Big Ben
Qual è l’orologio monumentale più famoso al mondo?
Non so se esiste una classifica, ma di sicuro il Big Ben di Londra è uno dei monumenti mondiali più facilmente riconoscibili.
Eppure fino a un attimo fa non avrei saputo dire come sono fatti i numeri che si trovano sul quadrante. Ci avete mai fatto caso?
Faccio una ricerca con Google, e a prima vista mi pare che non ci siano numeri, ma solo le linee delle ore. Non sarebbe mica una cosa strana: molti orologi da polso a lancette, anche costosi, sono disegnati in questo modo.
Ma l’apparenza inganna. Su Wikipedia si può vedere una foto molto ravvicinata del quadrante e i numeri ci sono. Numeri romani, ma in stile gotico, quindi riconoscibili a malapena.
I numeri I, II, e III possiamo facilmente immaginarli: uno, due e tre trattini affiancati. Ma quando ci avviciniamo al V, ci aspettermmo di trovare dei tratti obliqui. E invece no, perché la V gotica è fatta di due tratti verticali molto ravvicinati, paralleli, che si toccano appena, in basso.
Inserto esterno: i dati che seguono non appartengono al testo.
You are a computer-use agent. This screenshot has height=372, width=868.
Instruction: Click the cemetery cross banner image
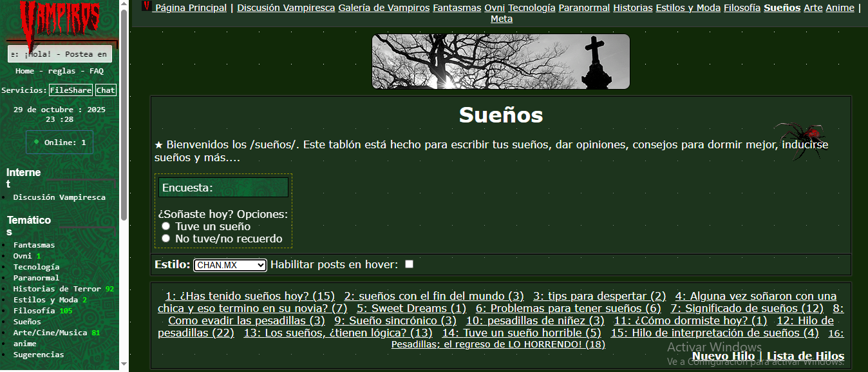tap(500, 62)
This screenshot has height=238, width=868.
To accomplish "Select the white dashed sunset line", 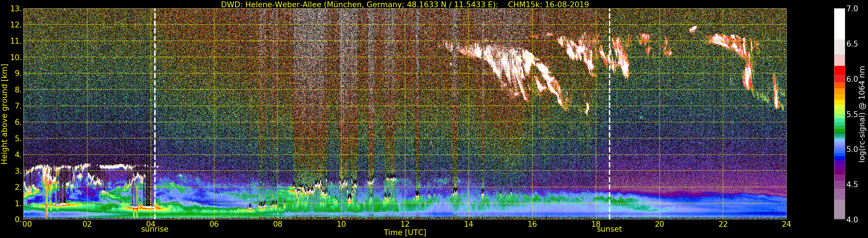I will click(x=610, y=101).
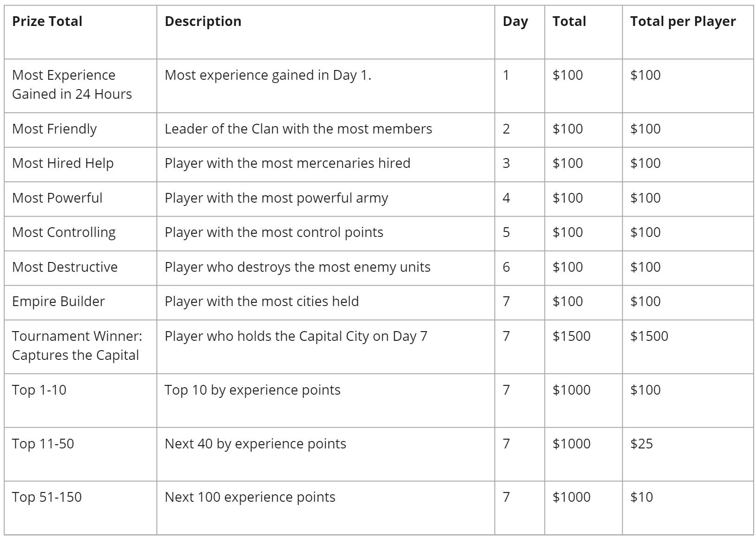Select the $1500 Total per Player value
Image resolution: width=756 pixels, height=537 pixels.
coord(649,336)
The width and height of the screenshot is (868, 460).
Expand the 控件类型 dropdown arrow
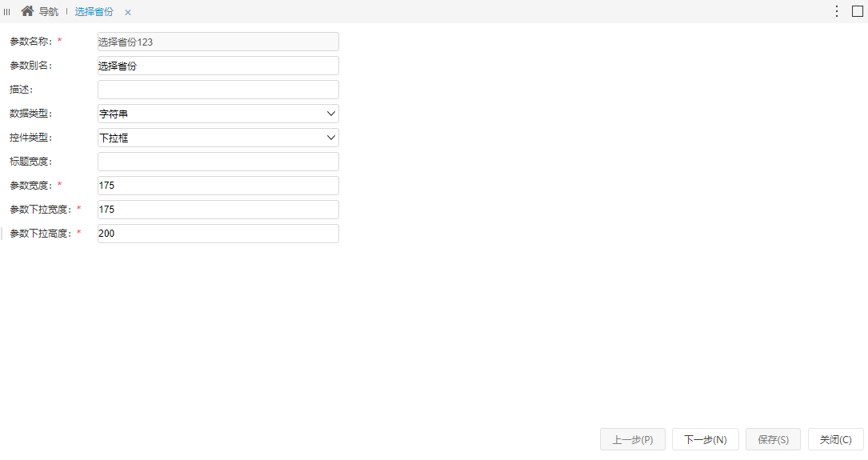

E quando arriviamo verso il dieci, dove ci aspetteremmo di trovare l’incrocio di due tratti obliqui, ecco un’altra sorpresa: la X gotica viene fatta con un solo tratto verticale tagliato a croce da un tratto orizzontale, e solo alle due estremità si diramano appena i tratti divergenti.
Insomma, da lontano sull’orologio si vedono solo tratti verticali, e solo conoscendo il sistema di numerazione romano si riescono ad interpretare quei segni che a un profano potrebbero sembrare semplici decorazioni.
Vado su Identifont, tra le Unusual Features, per vedere se tra i font con una x barrata ce n’è uno che somiglia a quello usato sull’orologio londinese. Ma la lista è deludente. C’è solo una manciatina di font con questa caratteristica, di cui solo un paio di gotici: un Fraktur e un blackletter inglese, il Monotype Engravers Old English, che è famoso sì, ma ha il tratto orizzontale della x all’altezza dell’incrocio tra due tratti obliqui a croce di Sant’Andrea. Nulla a che vedere con quello che si vede sull’orologio.
Ho cercato direttamente tra le minuscole perché le maiuscole gotiche sono molto ingombranti, hanno ragnatele varie o tratti aggiuntivi che rendono le lettere irriconoscibili. La I maiuscola è tutto tranne che un trattino verticale.
Che si fa in questi casi?
Potrei tentare col riconoscimento automatico ma in questo caso mi ispirano di più i vecchi sistemi.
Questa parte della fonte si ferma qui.